Profiled ontologies designed according to the nature of contents (concepts, documents, or artifacts), layers (environment, enterprise, systems, platforms), and contexts (institutional, professional, corporate, social.
That provides for a seamless integration of information processing, from data mining to knowledge management and decision making:
Data is first captured through aspects.
Categories are used to process data into information on one hand, design production systems on the other hand.
Concepts serve as bridges to knowledgeable information.
To be of any use for enterprises, ontologies have to embrace a wide range of contexts and concerns, often ill-defined for environments, rather well expounded for systems.
And now that enterprises have to compete in open, digitized, and networked environments, business and systems ontologies have to be combined into modular knowledge architectures.
Ontologies & Contexts
If open-endedbusiness contexts and concerns are to be taken into account, the first step should be to characterize ontologies with regard to their source, justification, and the stability of their categories, e.g:
Institutional: Regulatory authority, steady, changes subject to established procedures.
Professional: Agreed upon between parties, steady, changes subject to accords.
Corporate: Defined by enterprises, changes subject to internal decision-making.
Social: Defined by usage, volatile, continuous and informal changes.
Personal: Customary, defined by named individuals (e.g research paper).
Assuming such an external taxonomy, the next step would be to see what kind of internal (i.e enterprise architecture) ontologies can be fitted into, as it’s the case for the Zachman framework.
The Zachman’s taxonomy is built on well established concepts (Who,What,How, Where, When) applied across architecture layers for enterprise (business and organization), systems (logical structures and functionalities), and platforms (technologies).
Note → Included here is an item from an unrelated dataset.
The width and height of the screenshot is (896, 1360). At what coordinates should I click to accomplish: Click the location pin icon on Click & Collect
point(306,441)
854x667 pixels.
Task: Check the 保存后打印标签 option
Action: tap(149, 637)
These layers can be generalized and applied uniformly across external contexts, from well-defined (e.g regulations) to fuzzy (e.g business prospects or new technologies) ones, e.g:
Ontologies, capabilities (Who,What,How, Where, When), and architectures (enterprise, systems, platforms).
That “divide to conquer” strategy is to serve two purposes:
By bridging the gap between internal and external taxonomies it significantly enhances the transparency of governance and decision-making.
By applying the same motif (Who,What, How, Where, When) across the semantics of contexts, it opens the door to a seamless integration of all kinds of knowledge: enterprise, professional, institutional, scientific, etc.
As can be illustrated using Zachman concepts, the benefits are straightforward at enterprise architecture level (e.g procurement), due to the clarity of supporting ontologies; not so for external ones, which are by nature open and overlapping and often come with blurred semantics.
Ontologies & Concerns
A broad survey of RDF-based ontologies demonstrates how semantic overlaps and folds can be sort out using built-in differentiation between domains’ semantics on one hand, structure and processing of symbolic representations on the other hand. But such schemes are proprietary, and evidence shows their lines seldom tally, with dire consequences for interoperability: even without taking into account relationships and integrity constraints, weaving together ontologies from different sources is to be cumbersome, the costs substantial, and the outcome often reduced to a muddy maze of ambiguous semantics.
Knowledge graphs have tackled the difficulty by setting apart representation (e.g RDF) and contents semantics (aka ontologies), and their impressive performances across a wide range of domains bear witness of the soundness of the approach.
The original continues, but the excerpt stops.